---------- DOCUMENT EXTRACT ----------
Re: error indication when cluster shared storage is not available

Clebert Suconic Sun, 08 Mar 2026 20:28:51 -0700

Using mirror and lock coordinator could be an alternative here?

Clebert Suconic



On Sun, Mar 8, 2026 at 5:41 PM Vilius Šumskas via users <
[email protected]> wrote:

> Yes. I spent couple of hours on weekend to test Artemis behaviour with
> soft vs. hard NFS mounts, also some other tests. These are the results.
>
> First test I made was by changing NFS IP allowlist by modifying exports
> file. Since this was done on NFS server side the test affected both,
> primary and backup Artemis nodes. When IP allowlist is changed modern NFS
> client react by disconnect mount point completely. On primary node such
> disconnect correctly resulted in Critical IO Error and automatic broker
> shutdown. Backup didn't react to this at all. It only detected that
> connector of primary is down, but didn't start serving clients, nor did it
> produce Critical IO Error. Not sure if this correct behaviour. I suspect it
> didn't produce IO errors since the broker was not started in primary mode,
> but why it didn't TRY to take over?
> You can see full logs of this test in the attached files
> "primary_nfsleveldeny.txt" and "backup_nfsleveldeny.txt".
>
> Second test was performed with hard NFS mount option by denying outbound
> traffic to NFS server's IP address on primary node with "firewall-cmd
> --direct --add-rule ipv4 filter OUTPUT 0 -d <nfs_server_ip>/32  -j REJECT".
> Full logs are in the attached "primary_nfshard.txt" and
> "backup_nfshard.txt" files.
> * At ~22:13 I have logged in Artemis Console on primary.
> * At ~22:14 the traffic to shared storage on primary was denied.
----------
TASKS TO PERFORM:
1. In the Artemis NFS failover thread, condense the paragraph beginning "First test I made was by changing NFS IP allowlist" into a bulleted list that keeps its main facts.
2. Write the next part of the Artemis NFS failover thread, picking up right after its final line.
---------- RECORDED DATA ----------
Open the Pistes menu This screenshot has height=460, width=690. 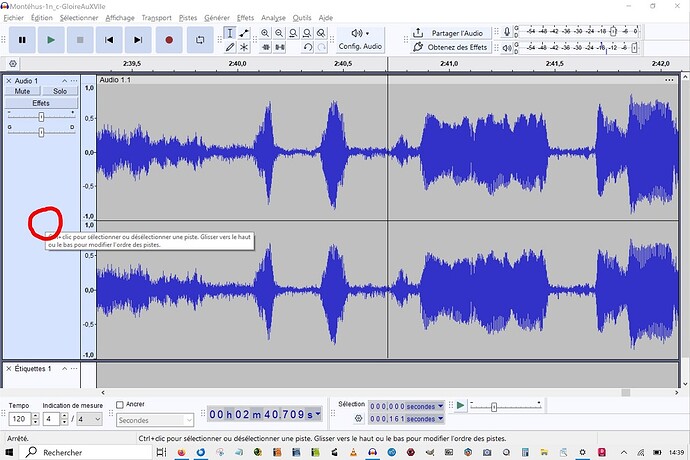pos(188,18)
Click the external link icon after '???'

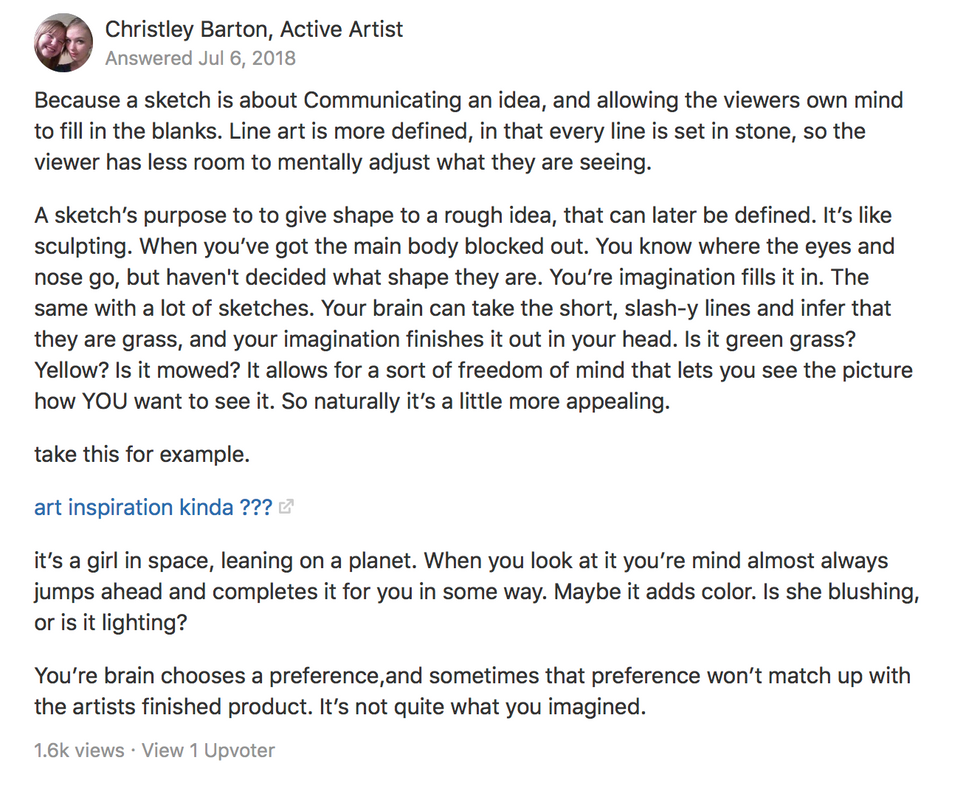pyautogui.click(x=287, y=508)
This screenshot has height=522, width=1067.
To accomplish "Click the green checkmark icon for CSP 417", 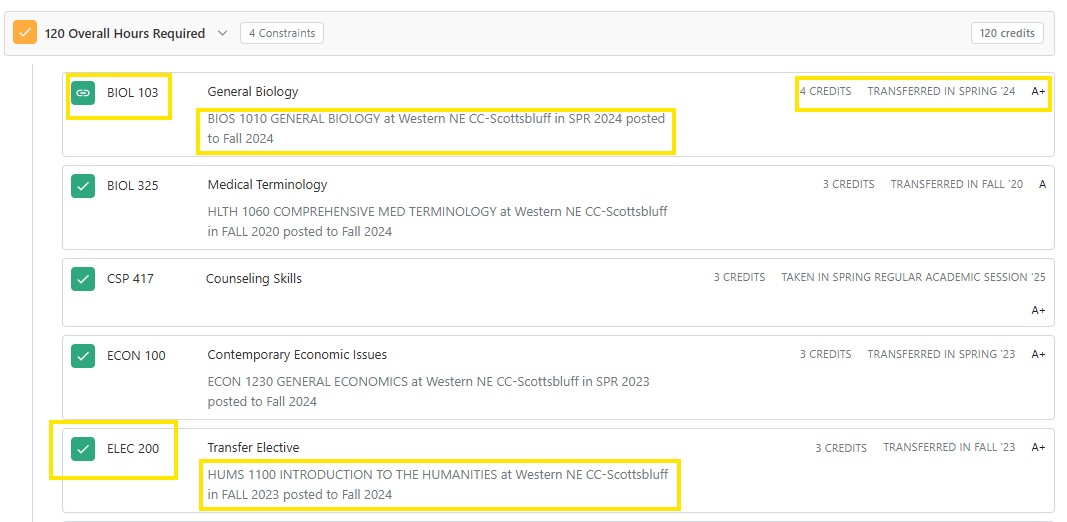I will coord(83,278).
----------
OUTPUTS BY TASK:
1.
- The allowlist was changed in the exports file on the NFS server, so the test affected both the primary and backup Artemis nodes.
- Modern NFS clients respond to an allowlist change by disconnecting the mount point completely.
- On the primary node, the disconnect correctly produced a Critical IO Error and an automatic broker shutdown.
- The backup only detected that the primary's connector was down. It did not start serving clients and produced no Critical IO Error.
- The writer was unsure whether this was correct behavior. The writer suspected the missing IO errors came from the broker not being started in primary mode, but asked why the backup did not try to take over.
- Full logs are in the attached files "primary_nfsleveldeny.txt" and "backup_nfsleveldeny.txt".

2.
> As during our incident, this didn't produce any logs on primary. No client
> login errors, no IO errors, nothing. On Artemis Console I could even send a
> message to ExpiredQueue (though I could not browse it). I could also create
> new address, search for new address in Console, and delete it. How is this
> even possible? Should I assume some broker operations happen completely in
> memory and are not written to journal, until needed? Though, after a while,
> address search in Console stopped working. I assume some kind of Console
> cache expired. But I still could list consumer and producers.
> * At around the same time (22:14) backup node took over. This is probably
> expected even with hard NFS option because Artemis lock on shared volume
> has expired?
> * Cluster stayed this way, with primary producing no errors, until ~22:22
> when I have removed firewall rule, and outbound traffic from primary to NFS
> storage could flow again.
> This resulted in lost lock and Critical IO Errors, and primary have
> finally shutdown.
> Maybe it's just me, but I think there should be a way to detect such
> stalled NFS mount and shutdown the broker sooner.
>
> Now to the last test. It was performed with soft NFS mount option by
> denying outbound traffic to NFS server's IP address on primary node using
> the same firewalld rule. Logs are in "primary_nfssoft.txt" file.
> * At ~22:36 the traffic to shared storage on primary was denied.
> * At ~22:37 this resulted in lock failure, however the broker didn't
> produce Critical IO Error and didn't try to automatically shutdown until
> 22:40. Not sure why. On one hand, this matches our timeo=600,retrans=2
> mount options, but shouldn't broker try to shutdown right away with "Lost
> NodeManager lock" (just like in previous test after mount point came back)?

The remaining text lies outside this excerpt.